David Pièrre Giottino Humbert de Superville was born on 20 July 1770 in The Hague as the son of the Swiss/French painter Jean Humbert (1734-1794) and Elisabeth Antoinette Deel. David added the surname of his grandmother Emilie de Superville to his own name. Giottino, was originally a nickname given to him in Italy because his work showed similarities to the Italian master Giotto di Bondone (1266/67-1337). David registered at the Drawing Academy of The Hague in 1781 and became member of Pictura Hagensis. Having won the first prize at the academy in 1788, he travelled to Italy, financially supported by W.A. Lestevenom, old ambassador of France, where a new form of art was emerging, strongly influenced by classical antiquity and Renaissance art. The works of art that he encountered in Rome, and particularly those of the early Italian artists, strongly influenced Humbert’s development as an artist and a theorist. During his stay in Italy, Humbert made various studies and sketches of ancient works of art and highly expressive portraits, such as the series of portraits of Gagliuffi (during his imprisonment at Civita Vecchia).

In Rome he meets William Young Ottley, who lived in Italy since 1791. Together they travel to Tuscany and Umbria to study early frescoes. Ottley stole Humbert's drawings and published them without his consent and the drawings finally ended up at the Academia in Venice.

During the raids in Rome around 1798 Humbert was imprisoned at Cevita Vecchia for over four months by the army of the pope, cause he sympathised with the French. This prison period had a devastating influence on his health. After his release and a short stay in Paris, he returned to the Netherlands in 1802 where he joins the Amsterdam based Felix Merites.
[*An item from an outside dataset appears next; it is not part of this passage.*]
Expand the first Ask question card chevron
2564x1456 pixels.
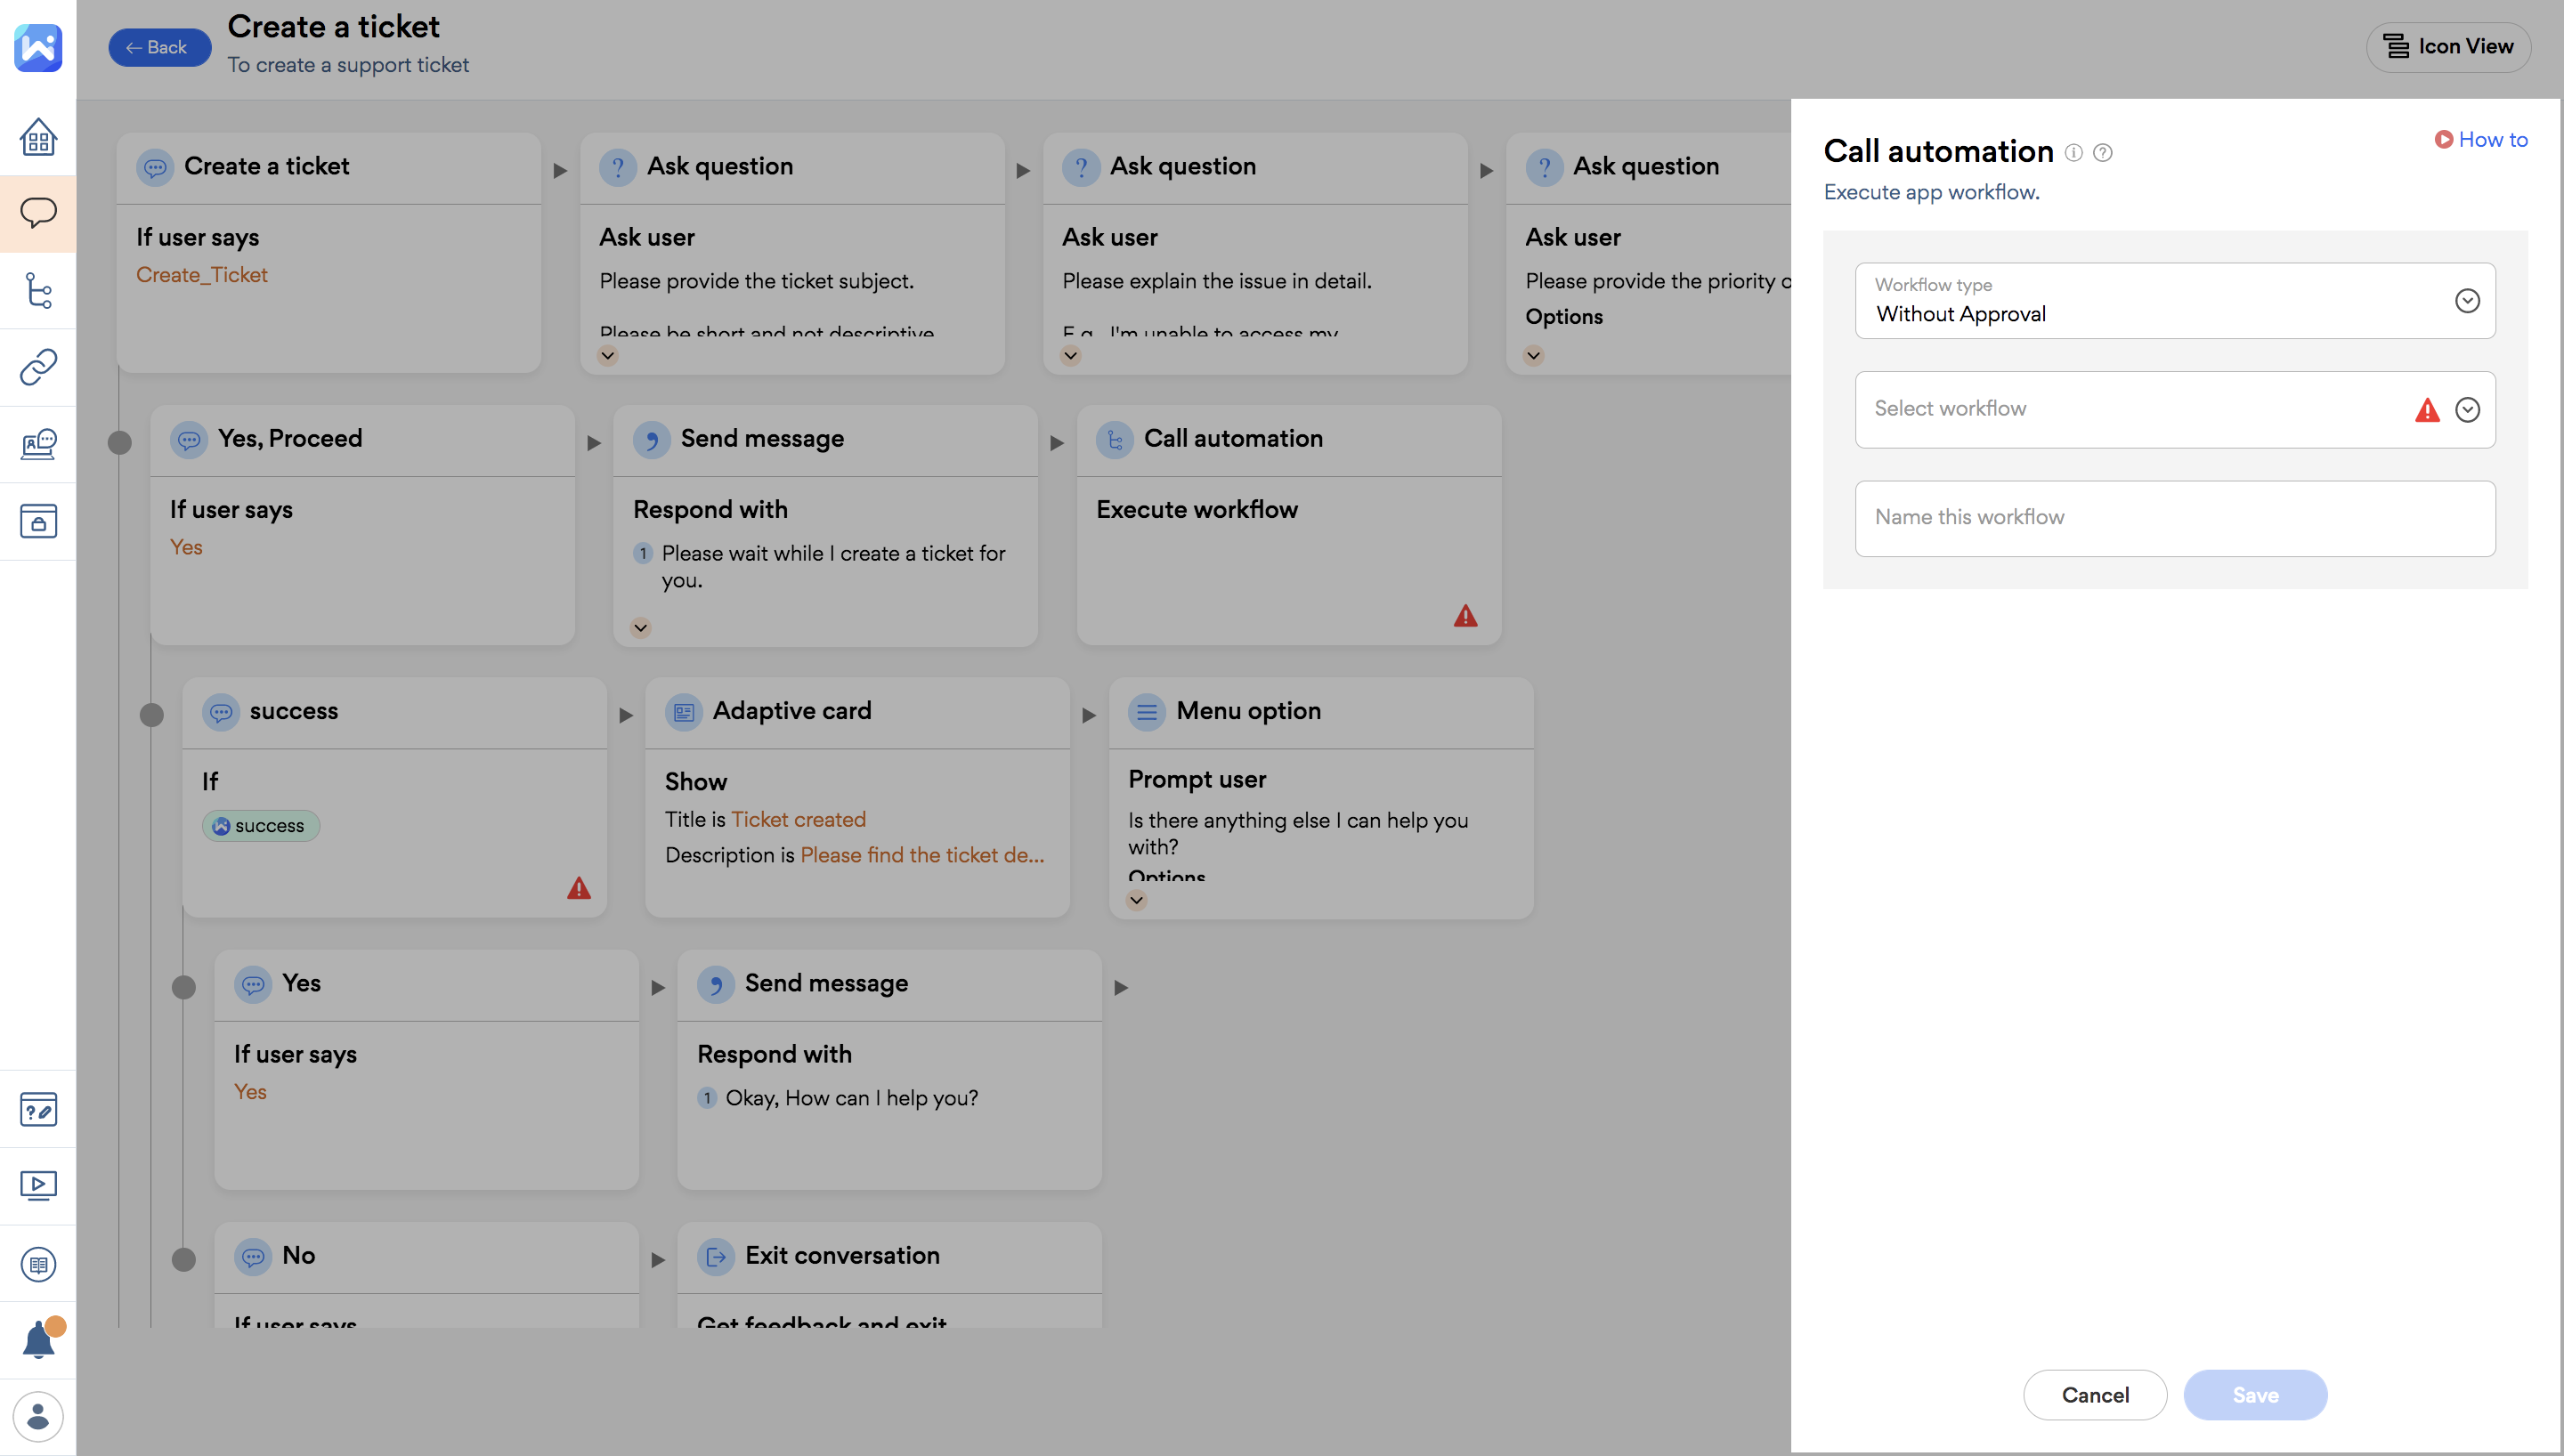[607, 355]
First he found a job as a drawing teacher to military students in Enkhuizen and Rotterdam, later, after moving to Leiden, as the director of the Leiden drawing academy, Ars Aemula Naturae.

David marries Anna Elisabeth Paradijs (1788-1817)  on 17 October 1816 and the couple had two a twin and dramatically Anne dies at childbed.

In 1825 he was appointed the first director and curator of the Print Room and the Cabinet of Plaster Casts of Leiden University, housing the collection of Johanna Louisa van Oldenbarnevelt and her husband Jean Theodore Royer. A directorship he would fullfil til the very end of his life. He further developed his theories on the historical development of art and published his Essai sur les Signes inconditionnels dans l’Art in 1827. In the last few years of his life, Humbert’s drawings acquired a very dramatic and visionary character comparable to the works of Johann Heinrich Fuseli (1741-1825) and William Blake (1757-1827). Humbert died on 9 january 1849.

This large and attractive drawing is a copy of Donatello's relief of the Deposition (c. 1460) on one of the finest pulpits he created with his workshop. The drawing has the grid used for the engraving by Sartain for Ottley's 1826 book (Brigstocke 2010, #40)

 

[1] W.Y. Ottley (Thatcham 1771-Londra 1836), D.P. Humbert de Superville (L'Aja 1770-Leida 1849) ed altri. Viaggio da Roma alla riscoperta dei Primitivi. Antichità Alberto Di Castro, Firenze, 2013.